-- Prompt --
Restate the last part of the records below word for word, beginning at the line with "Where should I click to: Click the else" and ending at the final line.
*** Begin section ***
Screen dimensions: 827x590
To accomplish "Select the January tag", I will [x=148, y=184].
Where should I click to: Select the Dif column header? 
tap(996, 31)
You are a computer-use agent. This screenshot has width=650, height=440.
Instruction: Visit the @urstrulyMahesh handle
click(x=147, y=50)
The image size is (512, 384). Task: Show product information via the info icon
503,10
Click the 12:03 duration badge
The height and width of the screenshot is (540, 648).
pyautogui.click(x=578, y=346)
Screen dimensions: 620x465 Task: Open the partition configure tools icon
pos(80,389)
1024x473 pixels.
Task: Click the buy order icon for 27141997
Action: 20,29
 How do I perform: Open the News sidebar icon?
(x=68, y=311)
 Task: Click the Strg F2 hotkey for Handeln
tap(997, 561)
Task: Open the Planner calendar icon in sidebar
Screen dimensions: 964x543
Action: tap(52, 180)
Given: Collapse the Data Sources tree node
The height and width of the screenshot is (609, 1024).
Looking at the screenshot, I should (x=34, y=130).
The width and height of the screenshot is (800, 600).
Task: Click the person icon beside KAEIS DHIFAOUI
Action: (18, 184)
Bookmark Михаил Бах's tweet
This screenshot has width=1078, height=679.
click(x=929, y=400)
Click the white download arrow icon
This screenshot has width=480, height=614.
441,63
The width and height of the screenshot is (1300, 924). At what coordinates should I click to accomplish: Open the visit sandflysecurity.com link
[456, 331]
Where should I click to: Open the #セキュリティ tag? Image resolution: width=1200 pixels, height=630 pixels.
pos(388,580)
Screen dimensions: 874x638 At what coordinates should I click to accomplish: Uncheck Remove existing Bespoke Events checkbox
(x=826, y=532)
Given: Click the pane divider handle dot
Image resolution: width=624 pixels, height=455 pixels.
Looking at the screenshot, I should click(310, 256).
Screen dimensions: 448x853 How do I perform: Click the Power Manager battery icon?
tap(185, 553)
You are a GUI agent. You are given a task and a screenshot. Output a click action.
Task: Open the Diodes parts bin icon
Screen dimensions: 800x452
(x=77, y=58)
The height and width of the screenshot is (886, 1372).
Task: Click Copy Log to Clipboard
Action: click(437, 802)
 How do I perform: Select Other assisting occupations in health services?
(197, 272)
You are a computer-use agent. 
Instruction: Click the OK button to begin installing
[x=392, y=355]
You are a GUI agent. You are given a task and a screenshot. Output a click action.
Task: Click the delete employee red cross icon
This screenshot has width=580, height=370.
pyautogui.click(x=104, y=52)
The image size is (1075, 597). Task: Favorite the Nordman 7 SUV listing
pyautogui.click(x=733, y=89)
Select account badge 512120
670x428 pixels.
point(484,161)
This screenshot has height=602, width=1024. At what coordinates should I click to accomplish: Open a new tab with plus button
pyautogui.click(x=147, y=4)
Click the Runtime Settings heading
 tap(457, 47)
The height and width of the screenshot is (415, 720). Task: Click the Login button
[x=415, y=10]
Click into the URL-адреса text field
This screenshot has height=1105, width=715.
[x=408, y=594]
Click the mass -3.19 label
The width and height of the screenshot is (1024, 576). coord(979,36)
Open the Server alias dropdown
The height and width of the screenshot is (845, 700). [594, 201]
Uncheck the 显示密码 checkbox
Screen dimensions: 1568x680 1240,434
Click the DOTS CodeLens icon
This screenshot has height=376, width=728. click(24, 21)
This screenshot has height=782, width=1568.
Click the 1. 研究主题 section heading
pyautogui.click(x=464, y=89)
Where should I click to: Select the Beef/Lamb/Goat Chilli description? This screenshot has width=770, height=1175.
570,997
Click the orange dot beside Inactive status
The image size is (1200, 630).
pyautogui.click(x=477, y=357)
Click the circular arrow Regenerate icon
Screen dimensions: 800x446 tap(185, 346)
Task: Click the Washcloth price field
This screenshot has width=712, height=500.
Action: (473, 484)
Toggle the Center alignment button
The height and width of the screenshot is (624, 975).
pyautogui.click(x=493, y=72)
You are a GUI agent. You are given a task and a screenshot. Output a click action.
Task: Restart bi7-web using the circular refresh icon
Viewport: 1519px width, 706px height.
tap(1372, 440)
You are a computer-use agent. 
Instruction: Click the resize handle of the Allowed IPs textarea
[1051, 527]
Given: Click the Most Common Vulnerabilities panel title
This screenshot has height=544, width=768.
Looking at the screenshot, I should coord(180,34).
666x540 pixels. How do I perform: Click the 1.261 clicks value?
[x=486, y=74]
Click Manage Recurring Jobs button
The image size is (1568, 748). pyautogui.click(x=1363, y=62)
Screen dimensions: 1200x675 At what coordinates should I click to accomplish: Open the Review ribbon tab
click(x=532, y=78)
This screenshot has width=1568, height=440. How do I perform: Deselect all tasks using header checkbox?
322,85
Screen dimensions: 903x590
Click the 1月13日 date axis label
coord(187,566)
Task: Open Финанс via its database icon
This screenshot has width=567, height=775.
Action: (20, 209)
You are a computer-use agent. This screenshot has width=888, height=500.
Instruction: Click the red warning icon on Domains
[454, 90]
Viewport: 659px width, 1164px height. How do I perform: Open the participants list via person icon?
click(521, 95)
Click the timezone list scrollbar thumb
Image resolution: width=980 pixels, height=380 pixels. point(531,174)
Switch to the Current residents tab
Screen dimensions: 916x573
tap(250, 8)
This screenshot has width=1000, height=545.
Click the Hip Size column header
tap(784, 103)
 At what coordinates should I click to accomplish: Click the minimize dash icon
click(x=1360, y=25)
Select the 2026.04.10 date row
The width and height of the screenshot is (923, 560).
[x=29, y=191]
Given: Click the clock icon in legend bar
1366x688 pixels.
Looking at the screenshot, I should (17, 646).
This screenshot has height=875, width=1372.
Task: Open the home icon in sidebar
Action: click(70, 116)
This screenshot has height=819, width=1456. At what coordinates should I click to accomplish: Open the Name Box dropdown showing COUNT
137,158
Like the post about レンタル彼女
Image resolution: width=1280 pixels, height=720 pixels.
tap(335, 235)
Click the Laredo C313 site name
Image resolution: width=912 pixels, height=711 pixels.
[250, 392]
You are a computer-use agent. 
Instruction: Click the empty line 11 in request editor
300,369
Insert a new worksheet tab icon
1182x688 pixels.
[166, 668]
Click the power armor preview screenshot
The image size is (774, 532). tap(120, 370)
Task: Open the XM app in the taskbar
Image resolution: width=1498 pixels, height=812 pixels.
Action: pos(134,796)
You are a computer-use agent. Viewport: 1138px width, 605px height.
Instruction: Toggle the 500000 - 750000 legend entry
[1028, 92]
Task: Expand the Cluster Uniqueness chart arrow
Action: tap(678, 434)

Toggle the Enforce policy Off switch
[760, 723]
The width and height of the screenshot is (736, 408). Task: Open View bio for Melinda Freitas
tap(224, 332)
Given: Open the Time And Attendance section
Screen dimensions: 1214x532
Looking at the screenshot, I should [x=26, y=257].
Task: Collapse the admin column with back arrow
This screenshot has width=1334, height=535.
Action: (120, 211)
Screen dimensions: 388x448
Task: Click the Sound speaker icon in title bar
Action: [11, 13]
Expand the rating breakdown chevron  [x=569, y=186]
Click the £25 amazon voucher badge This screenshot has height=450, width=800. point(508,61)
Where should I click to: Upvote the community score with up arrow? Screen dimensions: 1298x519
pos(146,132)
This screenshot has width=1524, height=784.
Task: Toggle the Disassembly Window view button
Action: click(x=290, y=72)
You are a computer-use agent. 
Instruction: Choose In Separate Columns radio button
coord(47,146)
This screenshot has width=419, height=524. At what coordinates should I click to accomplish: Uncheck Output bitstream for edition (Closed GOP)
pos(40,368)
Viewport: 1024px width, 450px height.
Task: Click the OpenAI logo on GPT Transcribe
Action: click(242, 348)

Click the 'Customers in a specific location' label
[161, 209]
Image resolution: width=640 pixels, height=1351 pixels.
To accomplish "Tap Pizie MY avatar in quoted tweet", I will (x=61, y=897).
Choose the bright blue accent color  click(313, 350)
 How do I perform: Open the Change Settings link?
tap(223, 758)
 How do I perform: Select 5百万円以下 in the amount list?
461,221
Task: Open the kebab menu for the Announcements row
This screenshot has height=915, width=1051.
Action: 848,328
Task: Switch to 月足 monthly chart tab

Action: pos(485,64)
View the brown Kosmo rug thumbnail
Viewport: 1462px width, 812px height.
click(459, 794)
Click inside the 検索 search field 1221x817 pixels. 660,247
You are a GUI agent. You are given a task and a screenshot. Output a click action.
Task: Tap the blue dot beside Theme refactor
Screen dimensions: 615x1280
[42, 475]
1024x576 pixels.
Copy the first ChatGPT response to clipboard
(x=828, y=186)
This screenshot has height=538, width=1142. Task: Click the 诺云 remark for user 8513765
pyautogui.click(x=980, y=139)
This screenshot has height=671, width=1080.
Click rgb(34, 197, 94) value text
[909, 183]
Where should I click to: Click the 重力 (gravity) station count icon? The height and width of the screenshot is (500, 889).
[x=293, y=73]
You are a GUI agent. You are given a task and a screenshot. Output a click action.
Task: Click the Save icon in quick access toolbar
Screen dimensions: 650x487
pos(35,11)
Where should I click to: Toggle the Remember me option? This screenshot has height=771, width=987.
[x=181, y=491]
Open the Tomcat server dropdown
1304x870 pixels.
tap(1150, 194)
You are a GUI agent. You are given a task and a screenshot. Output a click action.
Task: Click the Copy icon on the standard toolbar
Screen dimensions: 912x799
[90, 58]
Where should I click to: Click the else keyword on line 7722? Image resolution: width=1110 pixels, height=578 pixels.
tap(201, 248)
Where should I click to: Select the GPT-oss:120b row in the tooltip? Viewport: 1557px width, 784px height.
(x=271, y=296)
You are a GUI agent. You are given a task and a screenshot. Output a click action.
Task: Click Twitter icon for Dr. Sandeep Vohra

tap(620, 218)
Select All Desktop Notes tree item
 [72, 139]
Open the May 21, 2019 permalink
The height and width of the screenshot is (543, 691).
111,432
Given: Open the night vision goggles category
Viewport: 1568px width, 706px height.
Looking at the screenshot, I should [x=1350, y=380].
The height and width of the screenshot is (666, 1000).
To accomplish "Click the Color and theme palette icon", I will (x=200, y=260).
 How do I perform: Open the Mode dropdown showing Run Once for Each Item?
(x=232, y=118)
*** End section ***
-- Answer to this problem --
Where should I click to: Click the else keyword on line 7722? Image resolution: width=1110 pixels, height=578 pixels.
tap(201, 248)
Where should I click to: Select the GPT-oss:120b row in the tooltip? Viewport: 1557px width, 784px height.
(x=271, y=296)
You are a GUI agent. You are given a task and a screenshot. Output a click action.
Task: Click Twitter icon for Dr. Sandeep Vohra

tap(620, 218)
Select All Desktop Notes tree item
 [72, 139]
Open the May 21, 2019 permalink
The height and width of the screenshot is (543, 691).
111,432
Given: Open the night vision goggles category
Viewport: 1568px width, 706px height.
Looking at the screenshot, I should [x=1350, y=380].
The height and width of the screenshot is (666, 1000).
To accomplish "Click the Color and theme palette icon", I will (x=200, y=260).
 How do I perform: Open the Mode dropdown showing Run Once for Each Item?
(x=232, y=118)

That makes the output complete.